Maine, Purna Warta – Setidaknya 22 orang tewas dan puluhan lainnya luka-luka dalam beberapa penembakan massal di negara bagian Maine, AS, dan polisi masih mencari pelakunya.
Pembantaian itu terjadi di kota Lewiston pada Rabu malam, ketika seorang pria dengan hoodie coklat dan celana jeans menembaki orang-orang di arena bowling, restoran, dan pusat distribusi Walmart, menurut polisi negara bagian dan lokal.
Baca Juga : Rusia: Seribu Anak-Anak Tewas di Gaza, Apa Belum Cukup untuk Gencatan Senjata?
Departemen Kepolisian Lewiston mengidentifikasi tersangka sebagai Robert Card yang berusia 40 tahun, dan mengatakan bahwa dia harus dianggap bersenjata dan berbahaya.
Menurut polisi setempat, orang yang bersangkutan adalah instruktur senjata api yang dilatih oleh militer dan baru-baru ini dimasukkan ke fasilitas kesehatan mental. Ia juga sempat mengancam akan melakukan penembakan di pangkalan pelatihan militer di Saco, Maine.
Aparat penegak hukum telah memperingatkan warga untuk tetap tinggal di dalam rumah dan mengunci pintu. Sekitar 39.000 orang tinggal di Lewiston.
“Ada penembak aktif di Lewiston. Kami meminta masyarakat untuk berlindung di tempatnya. Harap tetap berada di dalam rumah Anda dengan pintu terkunci. Penegakan hukum saat ini sedang melakukan penyelidikan di beberapa lokasi. Jika Anda melihat aktivitas atau individu yang mencurigakan, harap hubungi 911,” kata Polisi Negara Bagian Maine di platform X.
“Kami memiliki ratusan petugas polisi yang bekerja di seluruh negara bagian Maine untuk menyelidiki kasus ini guna menemukan Mr. Card, yang merupakan orang yang berkepentingan,” kata Komisaris Keamanan Publik Maine Mike Sauschuck pada konferensi pers, seraya menambahkan bahwa dia tidak memiliki identitas. angka pasti mengenai jumlah orang yang tewas dalam penembakan tersebut dan situasinya masih berubah-ubah.
Baca Juga : Hamas Desak Dunia Muslim Hentikan Genosida di Gaza dan Buka Perbatasan Rafah
Dia menambahkan bahwa kendaraan Card telah ditemukan di Lisbon, sebuah kota beberapa kilometer dari Lewiston.

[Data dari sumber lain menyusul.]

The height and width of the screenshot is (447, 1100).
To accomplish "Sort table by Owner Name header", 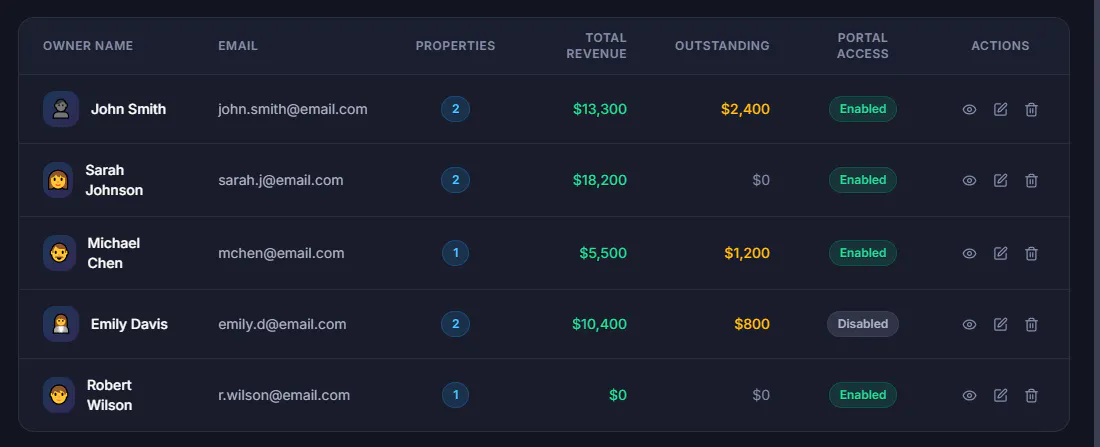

Mantan anggota kongres Gabrielle Giffords, pendiri organisasi pencegahan kekerasan senjata GIFFORDS, menyebut penembakan Lewiston sebagai “tindakan kekerasan senjata yang tidak masuk akal.”
Giffords terluka parah dalam penembakan massal di Tucson, Arizona, pada tahun 2011, dan kemudian menjadi pendukung terkemuka pengendalian senjata di Amerika Serikat.
Para industrialis militer dan produsen senjata mendominasi kancah politik AS, di mana segala upaya untuk meminta pertanggungjawaban mereka atas kekerasan senjata yang merajalela dapat diatasi.
Sepanjang tahun ini, AS mencatat jumlah pembunuhan dan kematian massal tertinggi kedua dalam sejarah karena penembakan massal di Lewiston adalah insiden ke-566 pada tahun 2023, yang merupakan insiden terbanyak pada saat ini sejak tahun 2019, menurut Gun Violence Archive . Kelompok nirlaba mendefinisikan penembakan massal sebagai empat tembakan atau lebih atau terbunuh, tidak termasuk penembaknya.
Sebelum insiden hari Rabu, penembakan massal paling mematikan di AS pada tahun 2023 terjadi di Monterey Park, California, di mana 11 orang dibunuh saat acara Tahun Baru Imlek.
Partai Demokrat dan aktivis keamanan senjata berpendapat bahwa mengeluarkan undang-undang yang lebih ketat akan mengurangi kekerasan, sedangkan Partai Republik dan pendukung hak senjata berpendapat bahwa mempersenjatai guru akan memberikan efek jera.
Baca Juga : Keluarga Jurnalis Al Jazeera Tewas dalam Serangan Udara Israel di Gaza
Jajak pendapat Gallup pada Oktober 2022 menunjukkan mayoritas warga Amerika mendukung pengendalian senjata, dengan 57 persen mayoritas warga AS mengatakan mereka menginginkan undang-undang yang lebih ketat terkait penjualan senjata api. Tingkat pembunuhan bersenjata di AS adalah 26 kali lipat dibandingkan negara-negara berpendapatan tinggi lainnya.